== EXERCISE INSTRUCTIONS ==
In the excerpt on health data governance, how does Jim Prekop describe the typical health care organization's data center?

== TEXT EXCERPT ==
Here the biggest mountain to climb will be lab codes that can vary among hospitals, if not hospital departments. "Why each lab in the country insists on creating its own idiosyncratic lab codes is beyond me," Chute said, adding that an insistence on "ad hoc specification seems to be a birth right."
Such idiosyncrasy is derived largely from the unique nature of human biology, one attendee noted. While the euro-dollar conversion rate or the price of crude oil are defined by fixed figures, the human body is not. Therefore, many internists are uncomfortable expressing responses to treatment using universal lab codes.
That's all well and good, Chute said, but it still fails to address the team approach to health care and the need to integrate patient data at a population level. Chute noted that physicians in southeastern Minnesota are privy to less than half of all the data pertaining to a particular patient, while hospitals have no way of knowing if their way of treating certain conditions causes patients to seek treatment at another facility.
Addressing these idiosyncrasies requires changes to health IT architecture. Doing so is neither easy nor cheap, which explains why the typical health care organization's data center is a "rainbow coalition" of 20 different systems, said Jim Prekop, CEO of vendor neutral archive provider TeraMedica Inc. That's why data governance needs to start at the front lines, he added.
ACO model lends itself to improved data governance, management
Reform's emphasis on the team approach to health care and the ACO model of shared savings may (intentionally or otherwise) provide a means to this end, panelists said.
In the organizations leading ACO efforts, Prekop said, there's often a systems architect working with the CIO to advise against purchasing closed systems, even it means sacrificing a better user interface. This is especially true of electronic health record (EHR) implementation, said Joe Flynn, president and CEO of Auxilio Inc., since organizations prefer not to make $100 million mistakes.

== MATERIAL SHOWN ==
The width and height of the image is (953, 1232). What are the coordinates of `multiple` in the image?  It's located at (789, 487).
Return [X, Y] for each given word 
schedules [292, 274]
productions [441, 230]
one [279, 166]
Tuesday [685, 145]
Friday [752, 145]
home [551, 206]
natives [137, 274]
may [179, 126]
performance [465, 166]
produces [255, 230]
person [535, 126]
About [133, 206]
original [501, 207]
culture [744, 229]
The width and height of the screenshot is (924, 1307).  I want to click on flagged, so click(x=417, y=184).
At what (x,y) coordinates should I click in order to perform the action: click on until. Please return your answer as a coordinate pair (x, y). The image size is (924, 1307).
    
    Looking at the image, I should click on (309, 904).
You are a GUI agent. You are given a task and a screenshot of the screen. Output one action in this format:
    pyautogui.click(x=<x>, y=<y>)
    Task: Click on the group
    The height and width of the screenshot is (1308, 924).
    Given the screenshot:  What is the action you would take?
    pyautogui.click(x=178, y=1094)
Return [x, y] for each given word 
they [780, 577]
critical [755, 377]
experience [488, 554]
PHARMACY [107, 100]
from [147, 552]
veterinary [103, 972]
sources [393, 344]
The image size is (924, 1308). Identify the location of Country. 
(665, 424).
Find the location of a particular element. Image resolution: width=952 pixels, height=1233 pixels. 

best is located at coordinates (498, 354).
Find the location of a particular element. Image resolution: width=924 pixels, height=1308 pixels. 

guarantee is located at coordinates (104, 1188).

== WRITTEN REPLY ==
As a "rainbow coalition" of 20 different systems.